TASK GOAL: An exact copy of the listing is needed, with every line kept.

DATA RECORDS:

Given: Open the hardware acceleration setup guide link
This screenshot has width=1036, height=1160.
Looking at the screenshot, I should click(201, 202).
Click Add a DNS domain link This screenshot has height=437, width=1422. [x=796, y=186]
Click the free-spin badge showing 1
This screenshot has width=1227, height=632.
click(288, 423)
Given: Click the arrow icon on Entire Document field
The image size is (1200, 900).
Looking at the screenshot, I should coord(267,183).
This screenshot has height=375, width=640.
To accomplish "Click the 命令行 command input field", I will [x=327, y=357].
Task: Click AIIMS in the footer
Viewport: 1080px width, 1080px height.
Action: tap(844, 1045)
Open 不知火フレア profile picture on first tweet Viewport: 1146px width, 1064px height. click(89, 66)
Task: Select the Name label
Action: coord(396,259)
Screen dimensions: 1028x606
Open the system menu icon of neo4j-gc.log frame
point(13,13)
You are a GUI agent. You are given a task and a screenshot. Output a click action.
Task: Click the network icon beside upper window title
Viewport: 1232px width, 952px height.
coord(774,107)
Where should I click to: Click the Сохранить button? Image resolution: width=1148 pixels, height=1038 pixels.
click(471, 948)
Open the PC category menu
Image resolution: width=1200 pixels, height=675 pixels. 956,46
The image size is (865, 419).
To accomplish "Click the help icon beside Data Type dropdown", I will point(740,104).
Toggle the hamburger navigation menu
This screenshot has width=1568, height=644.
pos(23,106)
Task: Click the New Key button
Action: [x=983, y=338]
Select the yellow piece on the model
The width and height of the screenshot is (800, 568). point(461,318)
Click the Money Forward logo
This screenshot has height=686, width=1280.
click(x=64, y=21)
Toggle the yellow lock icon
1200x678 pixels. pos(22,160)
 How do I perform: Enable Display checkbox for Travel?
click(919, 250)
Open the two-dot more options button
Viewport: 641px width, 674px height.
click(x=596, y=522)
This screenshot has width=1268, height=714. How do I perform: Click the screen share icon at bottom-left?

WORKED SOLUTION:
Given: Open the hardware acceleration setup guide link
This screenshot has width=1036, height=1160.
Looking at the screenshot, I should click(201, 202).
Click Add a DNS domain link This screenshot has height=437, width=1422. [x=796, y=186]
Click the free-spin badge showing 1
This screenshot has width=1227, height=632.
click(288, 423)
Given: Click the arrow icon on Entire Document field
The image size is (1200, 900).
Looking at the screenshot, I should coord(267,183).
This screenshot has height=375, width=640.
To accomplish "Click the 命令行 command input field", I will [x=327, y=357].
Task: Click AIIMS in the footer
Viewport: 1080px width, 1080px height.
Action: tap(844, 1045)
Open 不知火フレア profile picture on first tweet Viewport: 1146px width, 1064px height. click(89, 66)
Task: Select the Name label
Action: coord(396,259)
Screen dimensions: 1028x606
Open the system menu icon of neo4j-gc.log frame
point(13,13)
You are a GUI agent. You are given a task and a screenshot. Output a click action.
Task: Click the network icon beside upper window title
Viewport: 1232px width, 952px height.
coord(774,107)
Where should I click to: Click the Сохранить button? Image resolution: width=1148 pixels, height=1038 pixels.
click(471, 948)
Open the PC category menu
Image resolution: width=1200 pixels, height=675 pixels. 956,46
The image size is (865, 419).
To accomplish "Click the help icon beside Data Type dropdown", I will point(740,104).
Toggle the hamburger navigation menu
This screenshot has width=1568, height=644.
pos(23,106)
Task: Click the New Key button
Action: [x=983, y=338]
Select the yellow piece on the model
The width and height of the screenshot is (800, 568). point(461,318)
Click the Money Forward logo
This screenshot has height=686, width=1280.
click(x=64, y=21)
Toggle the yellow lock icon
1200x678 pixels. pos(22,160)
 How do I perform: Enable Display checkbox for Travel?
click(919, 250)
Open the two-dot more options button
Viewport: 641px width, 674px height.
click(x=596, y=522)
This screenshot has width=1268, height=714. How do I perform: Click the screen share icon at bottom-left?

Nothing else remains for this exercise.